If you feel old playing this game 18 years after release, imagine how some of these guys feel. Take a stroll down memory lane as we look at some of the current day dugout dwellers still putting their shinpads on at 3pm
I find it disgusting that Garry Monk is 18 when this game starts yet he now manages a Premier League club. That stat of 18 for determination is probably a good reason why he is the Premier League’s youngest manager and doing a very good job all things considered. In the game, he is a very average young centre half who sadly amounts to very little.
Senor MartinezRoberto Martinez is a central midfielder at Wigan in the lower leagues of the English game, but he is loaded with potential ability and inevitably gets a decent move to a La Liga team. Again, at 24 it makes me realise how much time has passed that he has gone on to win the FA Cup as a manager already, but he doesn’t usually make the transition to management in the game.
The Pardy don’t start ’til Al walks in
At 36 and without a club, some would say Pardew shoud have called it a day. In reality he did some player-coach work at Barnet the previous season and got snapped up, if that’s the word, by Reading as a reserve team manager during the 97/98 season, but was still registered as a player without making an appearance. That aggression stat of 17 ended up making an imprint in David Meyler’s face (well, kind of) and coined the phrase “I didn’t headbut him, I pushed him away with my head.” Frankly, most Newcastle fans would love to have given this cretin a free transfer a long time ago, especially with the irony of a set piece stat of 19.
Bruce’s stats, even at age 36, make him a very competent defender, especially in Division 1. With tackling and heading of 20, it’s clear Bruce’s Man Utd stats were never really erased from the database.

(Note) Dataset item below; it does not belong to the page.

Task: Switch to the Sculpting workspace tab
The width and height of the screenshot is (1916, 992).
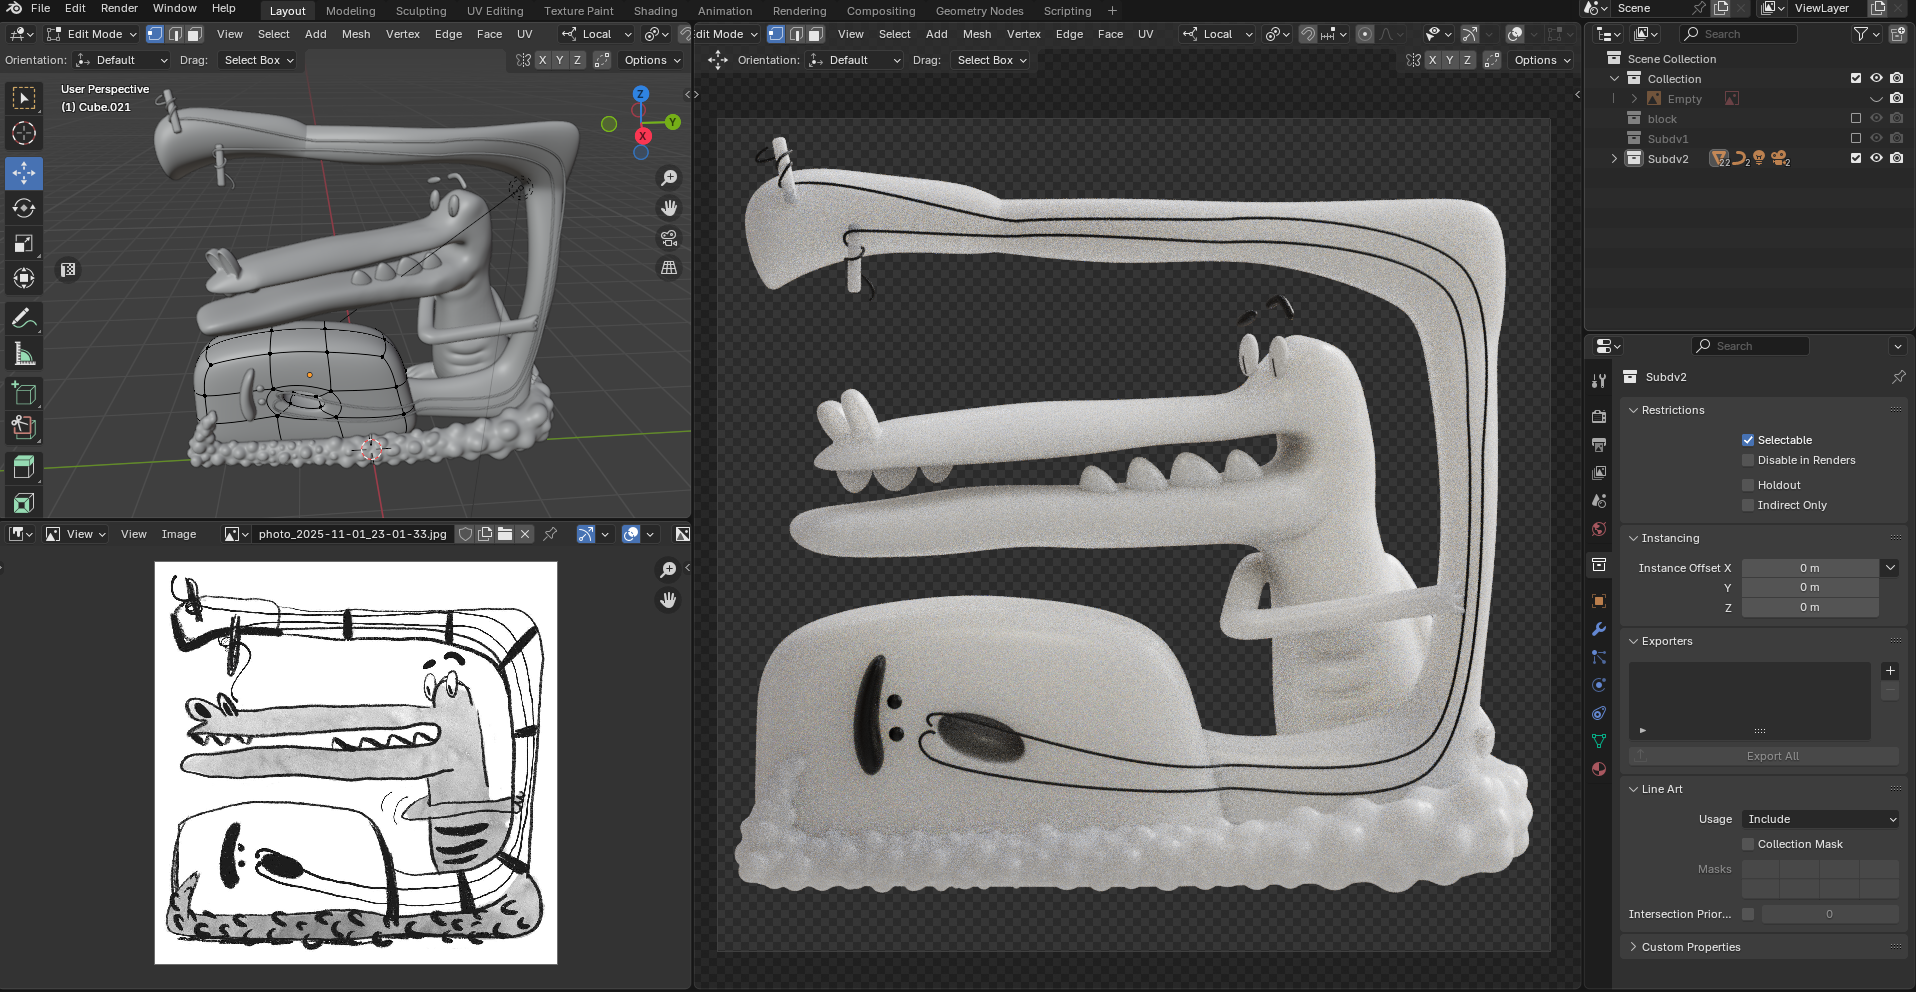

Bruce usually plays on for a couple of seasons before moving in to management, often as a player manager a couple of seasons in. Hopefully he shows some more loyalty than he does in real life.

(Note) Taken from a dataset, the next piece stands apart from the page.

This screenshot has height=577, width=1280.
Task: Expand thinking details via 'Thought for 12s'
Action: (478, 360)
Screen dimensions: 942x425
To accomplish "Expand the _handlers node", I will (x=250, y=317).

Paul Lambert – Champions League Winner
Paul Lambert starts the 97/98 season on the back of Champions League success with Borussia Dortmund. At just 28, Lambert should dominate the SPL but to be honest he always performs a little bit underwhelmingly. He doesn’t go into management either, which I’m sure Villa fans would prefer.

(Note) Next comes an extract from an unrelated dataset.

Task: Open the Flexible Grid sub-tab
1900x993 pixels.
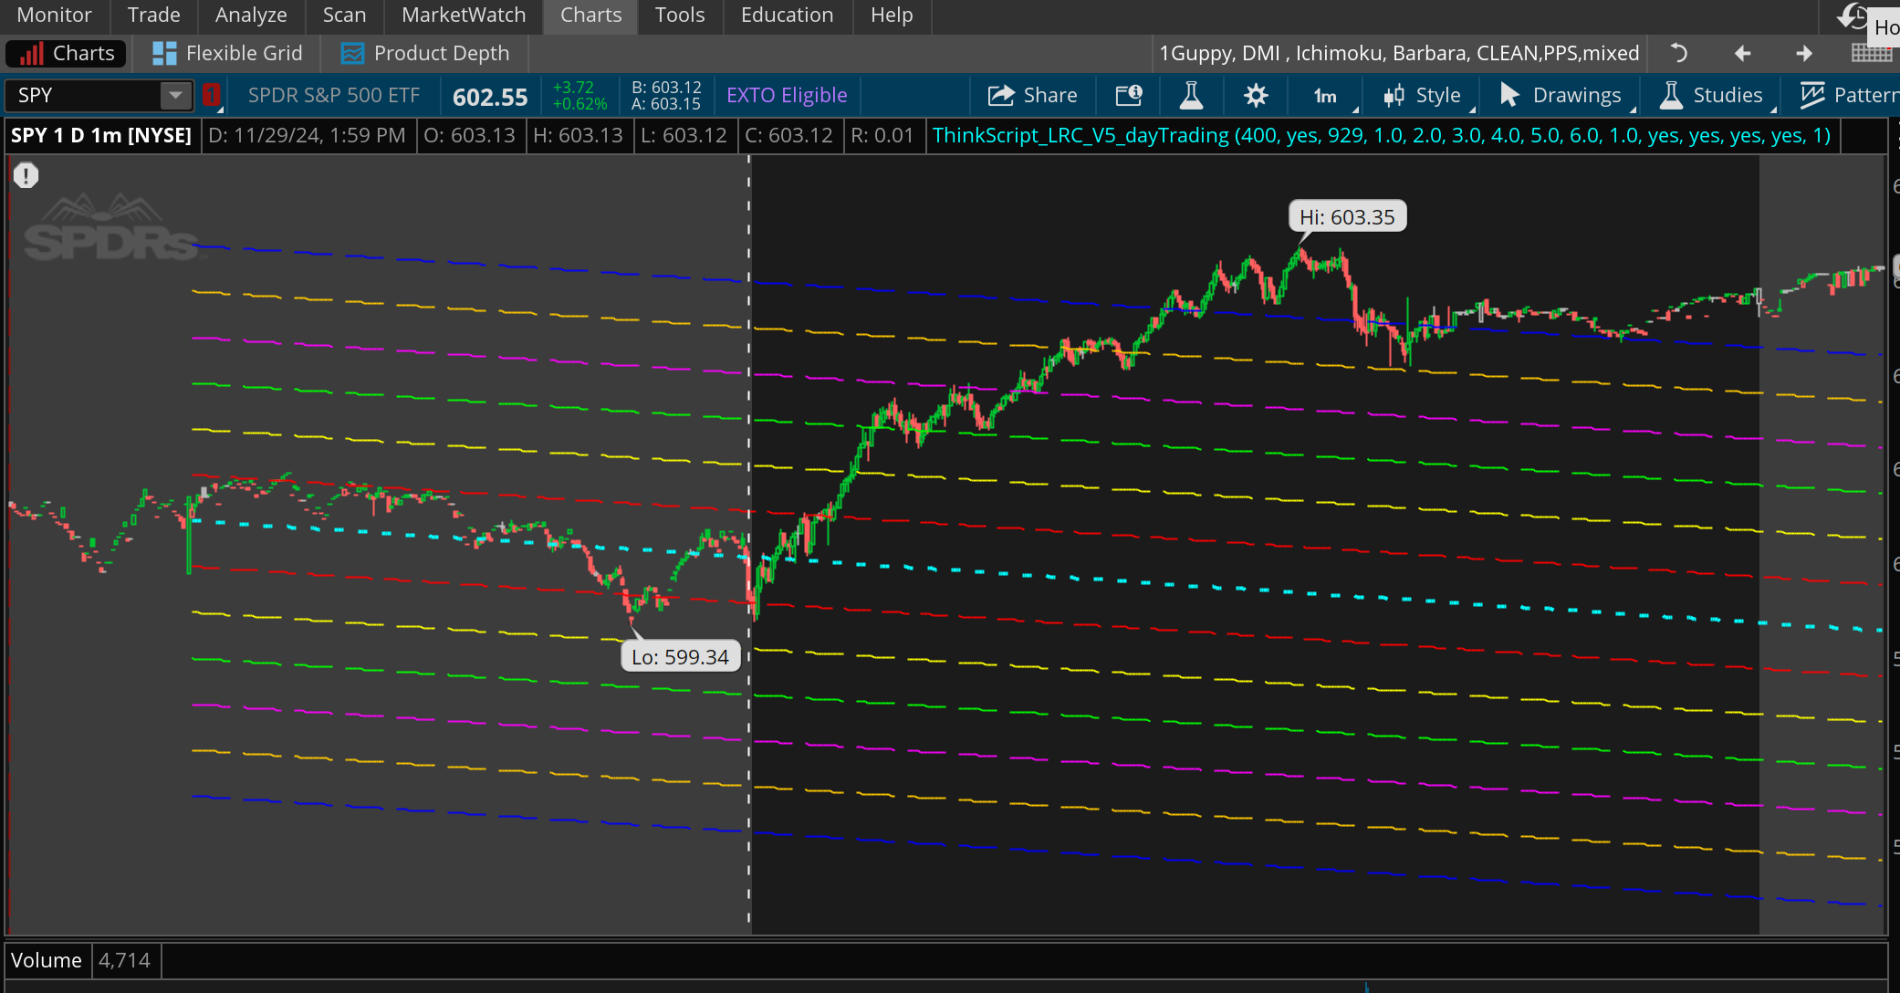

Before Gustavo Poyet got fired live on TV, he turned out in midfield for Chelsea and was a pretty useful goalscoring midfielder. The current Sunderland boss usually lasts a couple of seasons before hitting a decline and not retaining his work permit, but his current Sunderland side could do with some of that creativity stat of 16.
Making plans for NigelWith 20 for influence, Pearson is another one who makes his way seamlessly into management. But look at that morale! Incidentally Pearson went on to manager Carlisle and was in charge for the famous Jimmy Glass game that kept Carlisle in the league. Currently sending Leicester towards relegation, we’ll see if his morale remains “superb”
Dyche Dyche Baby
The smooth voice of Sean Dyche starts the game as a very useful football league midfielder, with a penchant for flair of all things. Maybe he sees a bit of himself in George Boyd. Don’t be fooled by Dyche’s dulcet tones, judging by these stats he was a very silky footballer in his day.
This one is less of a surprise, and Hughes normally finds himself in a managerial position a couple of years into the game. With an influence of 20 though, he is very suited to the managerial positino that inevitably comes his way. A very handy player to have though, Hughes competes with Zola and Vialli for a spot starting up front for Chelsea – though Vialli is the player manager, so good luck with that.
Poch n roll
Managers are definitely getting younger, I cannot believe Pochettino is only 25 when this game starts. A good La Liga defender, Pochettino is on the fringes of the Argentina squad. Rarely do I get far enough to see if he goes in to management, but I’d be happy to have him in my defence. Years later, Pochettino would foul Michael Owen and David Beckham would exercise his demons from 1998, so thanks for that.